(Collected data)
§ §

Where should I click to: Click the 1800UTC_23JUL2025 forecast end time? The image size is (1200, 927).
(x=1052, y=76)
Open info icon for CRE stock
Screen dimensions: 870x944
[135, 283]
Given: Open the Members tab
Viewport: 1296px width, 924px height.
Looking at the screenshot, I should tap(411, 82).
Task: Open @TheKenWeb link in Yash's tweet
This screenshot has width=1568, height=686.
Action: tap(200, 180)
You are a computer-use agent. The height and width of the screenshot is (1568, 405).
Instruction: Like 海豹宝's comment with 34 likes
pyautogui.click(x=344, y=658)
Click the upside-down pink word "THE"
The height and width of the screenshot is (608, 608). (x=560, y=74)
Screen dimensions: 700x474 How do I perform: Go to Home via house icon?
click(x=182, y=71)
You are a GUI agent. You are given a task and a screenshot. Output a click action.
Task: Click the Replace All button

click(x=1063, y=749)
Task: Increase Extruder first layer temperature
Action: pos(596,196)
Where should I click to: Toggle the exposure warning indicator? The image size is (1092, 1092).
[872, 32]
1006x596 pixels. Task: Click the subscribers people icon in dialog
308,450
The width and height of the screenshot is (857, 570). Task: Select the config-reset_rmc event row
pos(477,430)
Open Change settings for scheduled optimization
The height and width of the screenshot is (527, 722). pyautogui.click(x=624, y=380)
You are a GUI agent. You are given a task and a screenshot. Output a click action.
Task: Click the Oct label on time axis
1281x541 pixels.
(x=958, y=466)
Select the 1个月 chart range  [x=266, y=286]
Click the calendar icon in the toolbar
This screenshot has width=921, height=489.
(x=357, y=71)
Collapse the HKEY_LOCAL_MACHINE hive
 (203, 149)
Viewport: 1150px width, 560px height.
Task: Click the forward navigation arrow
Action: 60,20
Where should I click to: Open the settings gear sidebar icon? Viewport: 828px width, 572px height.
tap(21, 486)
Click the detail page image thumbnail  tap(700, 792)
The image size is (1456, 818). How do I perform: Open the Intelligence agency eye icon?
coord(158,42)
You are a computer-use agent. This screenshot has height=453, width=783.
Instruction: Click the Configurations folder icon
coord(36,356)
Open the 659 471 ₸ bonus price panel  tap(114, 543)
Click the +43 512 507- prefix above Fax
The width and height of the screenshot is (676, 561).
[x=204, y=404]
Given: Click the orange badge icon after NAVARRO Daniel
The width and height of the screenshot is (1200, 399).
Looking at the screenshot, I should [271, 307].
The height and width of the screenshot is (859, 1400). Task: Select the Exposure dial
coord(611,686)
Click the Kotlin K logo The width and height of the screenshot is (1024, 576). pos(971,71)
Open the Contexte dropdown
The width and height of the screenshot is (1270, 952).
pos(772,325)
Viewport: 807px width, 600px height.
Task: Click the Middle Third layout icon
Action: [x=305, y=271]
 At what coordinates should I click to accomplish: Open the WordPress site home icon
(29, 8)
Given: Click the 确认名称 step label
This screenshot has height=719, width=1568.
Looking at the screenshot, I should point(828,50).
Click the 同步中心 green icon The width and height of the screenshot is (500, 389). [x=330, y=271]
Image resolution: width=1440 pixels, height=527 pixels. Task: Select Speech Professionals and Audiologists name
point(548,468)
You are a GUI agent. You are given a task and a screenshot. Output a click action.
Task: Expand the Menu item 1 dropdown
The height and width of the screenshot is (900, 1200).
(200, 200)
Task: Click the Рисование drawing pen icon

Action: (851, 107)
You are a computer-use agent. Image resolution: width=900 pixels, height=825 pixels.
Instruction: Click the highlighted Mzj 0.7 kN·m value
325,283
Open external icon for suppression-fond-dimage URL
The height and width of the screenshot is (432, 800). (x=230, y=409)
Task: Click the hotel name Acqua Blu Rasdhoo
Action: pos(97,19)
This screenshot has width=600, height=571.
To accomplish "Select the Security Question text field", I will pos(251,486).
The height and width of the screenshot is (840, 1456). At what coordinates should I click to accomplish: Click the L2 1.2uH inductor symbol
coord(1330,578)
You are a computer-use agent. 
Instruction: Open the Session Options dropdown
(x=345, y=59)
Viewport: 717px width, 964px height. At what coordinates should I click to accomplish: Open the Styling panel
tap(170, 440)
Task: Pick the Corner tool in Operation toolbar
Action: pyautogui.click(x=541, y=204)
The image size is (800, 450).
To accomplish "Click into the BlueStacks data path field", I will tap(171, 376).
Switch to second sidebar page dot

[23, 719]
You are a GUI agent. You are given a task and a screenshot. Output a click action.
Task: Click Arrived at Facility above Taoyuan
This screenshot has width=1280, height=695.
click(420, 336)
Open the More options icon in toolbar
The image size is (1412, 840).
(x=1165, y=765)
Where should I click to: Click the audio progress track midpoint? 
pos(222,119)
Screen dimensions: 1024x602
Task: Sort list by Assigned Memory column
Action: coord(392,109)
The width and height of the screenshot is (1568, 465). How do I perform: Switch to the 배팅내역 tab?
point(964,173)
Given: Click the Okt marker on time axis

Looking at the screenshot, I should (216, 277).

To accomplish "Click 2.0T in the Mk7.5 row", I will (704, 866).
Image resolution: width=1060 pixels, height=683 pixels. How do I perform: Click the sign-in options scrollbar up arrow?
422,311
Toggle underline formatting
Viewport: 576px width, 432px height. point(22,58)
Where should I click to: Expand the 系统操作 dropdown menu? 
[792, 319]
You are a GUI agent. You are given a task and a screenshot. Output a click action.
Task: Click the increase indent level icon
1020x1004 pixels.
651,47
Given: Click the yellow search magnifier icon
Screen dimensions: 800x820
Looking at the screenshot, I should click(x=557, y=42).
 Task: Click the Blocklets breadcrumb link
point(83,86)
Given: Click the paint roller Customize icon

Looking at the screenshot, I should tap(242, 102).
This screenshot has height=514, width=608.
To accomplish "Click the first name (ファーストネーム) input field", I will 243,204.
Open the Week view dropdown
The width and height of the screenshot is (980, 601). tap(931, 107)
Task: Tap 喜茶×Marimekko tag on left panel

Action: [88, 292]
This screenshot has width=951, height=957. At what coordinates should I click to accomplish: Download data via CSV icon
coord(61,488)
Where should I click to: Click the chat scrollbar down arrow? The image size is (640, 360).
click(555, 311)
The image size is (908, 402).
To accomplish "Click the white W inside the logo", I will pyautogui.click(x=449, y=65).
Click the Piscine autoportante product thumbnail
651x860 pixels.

§ §

_GOAL OF THE EXERCISE_: Give back the complete data exactly as supplied.

_ANSWER TO THE EXERCISE_:
Where should I click to: Click the 1800UTC_23JUL2025 forecast end time? The image size is (1200, 927).
(x=1052, y=76)
Open info icon for CRE stock
Screen dimensions: 870x944
[135, 283]
Given: Open the Members tab
Viewport: 1296px width, 924px height.
Looking at the screenshot, I should tap(411, 82).
Task: Open @TheKenWeb link in Yash's tweet
This screenshot has width=1568, height=686.
Action: tap(200, 180)
You are a computer-use agent. The height and width of the screenshot is (1568, 405).
Instruction: Like 海豹宝's comment with 34 likes
pyautogui.click(x=344, y=658)
Click the upside-down pink word "THE"
The height and width of the screenshot is (608, 608). (x=560, y=74)
Screen dimensions: 700x474 How do I perform: Go to Home via house icon?
click(x=182, y=71)
You are a GUI agent. You are given a task and a screenshot. Output a click action.
Task: Click the Replace All button

click(x=1063, y=749)
Task: Increase Extruder first layer temperature
Action: pos(596,196)
Where should I click to: Toggle the exposure warning indicator? The image size is (1092, 1092).
[872, 32]
1006x596 pixels. Task: Click the subscribers people icon in dialog
308,450
The width and height of the screenshot is (857, 570). Task: Select the config-reset_rmc event row
pos(477,430)
Open Change settings for scheduled optimization
The height and width of the screenshot is (527, 722). pyautogui.click(x=624, y=380)
You are a GUI agent. You are given a task and a screenshot. Output a click action.
Task: Click the Oct label on time axis
1281x541 pixels.
(x=958, y=466)
Select the 1个月 chart range  [x=266, y=286]
Click the calendar icon in the toolbar
This screenshot has width=921, height=489.
(x=357, y=71)
Collapse the HKEY_LOCAL_MACHINE hive
 (203, 149)
Viewport: 1150px width, 560px height.
Task: Click the forward navigation arrow
Action: 60,20
Where should I click to: Open the settings gear sidebar icon? Viewport: 828px width, 572px height.
tap(21, 486)
Click the detail page image thumbnail  tap(700, 792)
The image size is (1456, 818). How do I perform: Open the Intelligence agency eye icon?
coord(158,42)
You are a computer-use agent. This screenshot has height=453, width=783.
Instruction: Click the Configurations folder icon
coord(36,356)
Open the 659 471 ₸ bonus price panel  tap(114, 543)
Click the +43 512 507- prefix above Fax
The width and height of the screenshot is (676, 561).
[x=204, y=404]
Given: Click the orange badge icon after NAVARRO Daniel
The width and height of the screenshot is (1200, 399).
Looking at the screenshot, I should [271, 307].
The height and width of the screenshot is (859, 1400). Task: Select the Exposure dial
coord(611,686)
Click the Kotlin K logo The width and height of the screenshot is (1024, 576). pos(971,71)
Open the Contexte dropdown
The width and height of the screenshot is (1270, 952).
pos(772,325)
Viewport: 807px width, 600px height.
Task: Click the Middle Third layout icon
Action: [x=305, y=271]
 At what coordinates should I click to accomplish: Open the WordPress site home icon
(29, 8)
Given: Click the 确认名称 step label
This screenshot has height=719, width=1568.
Looking at the screenshot, I should point(828,50).
Click the 同步中心 green icon The width and height of the screenshot is (500, 389). [x=330, y=271]
Image resolution: width=1440 pixels, height=527 pixels. Task: Select Speech Professionals and Audiologists name
point(548,468)
You are a GUI agent. You are given a task and a screenshot. Output a click action.
Task: Expand the Menu item 1 dropdown
The height and width of the screenshot is (900, 1200).
(200, 200)
Task: Click the Рисование drawing pen icon

Action: (851, 107)
You are a computer-use agent. Image resolution: width=900 pixels, height=825 pixels.
Instruction: Click the highlighted Mzj 0.7 kN·m value
325,283
Open external icon for suppression-fond-dimage URL
The height and width of the screenshot is (432, 800). (x=230, y=409)
Task: Click the hotel name Acqua Blu Rasdhoo
Action: pos(97,19)
This screenshot has width=600, height=571.
To accomplish "Select the Security Question text field", I will pos(251,486).
The height and width of the screenshot is (840, 1456). At what coordinates should I click to accomplish: Click the L2 1.2uH inductor symbol
coord(1330,578)
You are a computer-use agent. 
Instruction: Open the Session Options dropdown
(x=345, y=59)
Viewport: 717px width, 964px height. At what coordinates should I click to accomplish: Open the Styling panel
tap(170, 440)
Task: Pick the Corner tool in Operation toolbar
Action: pyautogui.click(x=541, y=204)
The image size is (800, 450).
To accomplish "Click into the BlueStacks data path field", I will tap(171, 376).
Switch to second sidebar page dot

[23, 719]
You are a GUI agent. You are given a task and a screenshot. Output a click action.
Task: Click Arrived at Facility above Taoyuan
This screenshot has width=1280, height=695.
click(420, 336)
Open the More options icon in toolbar
The image size is (1412, 840).
(x=1165, y=765)
Where should I click to: Click the audio progress track midpoint? 
pos(222,119)
Screen dimensions: 1024x602
Task: Sort list by Assigned Memory column
Action: coord(392,109)
The width and height of the screenshot is (1568, 465). How do I perform: Switch to the 배팅내역 tab?
point(964,173)
Given: Click the Okt marker on time axis

Looking at the screenshot, I should (216, 277).

To accomplish "Click 2.0T in the Mk7.5 row", I will (704, 866).
Image resolution: width=1060 pixels, height=683 pixels. How do I perform: Click the sign-in options scrollbar up arrow?
422,311
Toggle underline formatting
Viewport: 576px width, 432px height. point(22,58)
Where should I click to: Expand the 系统操作 dropdown menu? 
[792, 319]
You are a GUI agent. You are given a task and a screenshot. Output a click action.
Task: Click the increase indent level icon
1020x1004 pixels.
651,47
Given: Click the yellow search magnifier icon
Screen dimensions: 800x820
Looking at the screenshot, I should click(x=557, y=42).
 Task: Click the Blocklets breadcrumb link
point(83,86)
Given: Click the paint roller Customize icon

Looking at the screenshot, I should tap(242, 102).
This screenshot has height=514, width=608.
To accomplish "Click the first name (ファーストネーム) input field", I will 243,204.
Open the Week view dropdown
The width and height of the screenshot is (980, 601). tap(931, 107)
Task: Tap 喜茶×Marimekko tag on left panel

Action: [88, 292]
This screenshot has width=951, height=957. At what coordinates should I click to accomplish: Download data via CSV icon
coord(61,488)
Where should I click to: Click the chat scrollbar down arrow? The image size is (640, 360).
click(555, 311)
The image size is (908, 402).
To accomplish "Click the white W inside the logo", I will pyautogui.click(x=449, y=65).
Click the Piscine autoportante product thumbnail
651x860 pixels.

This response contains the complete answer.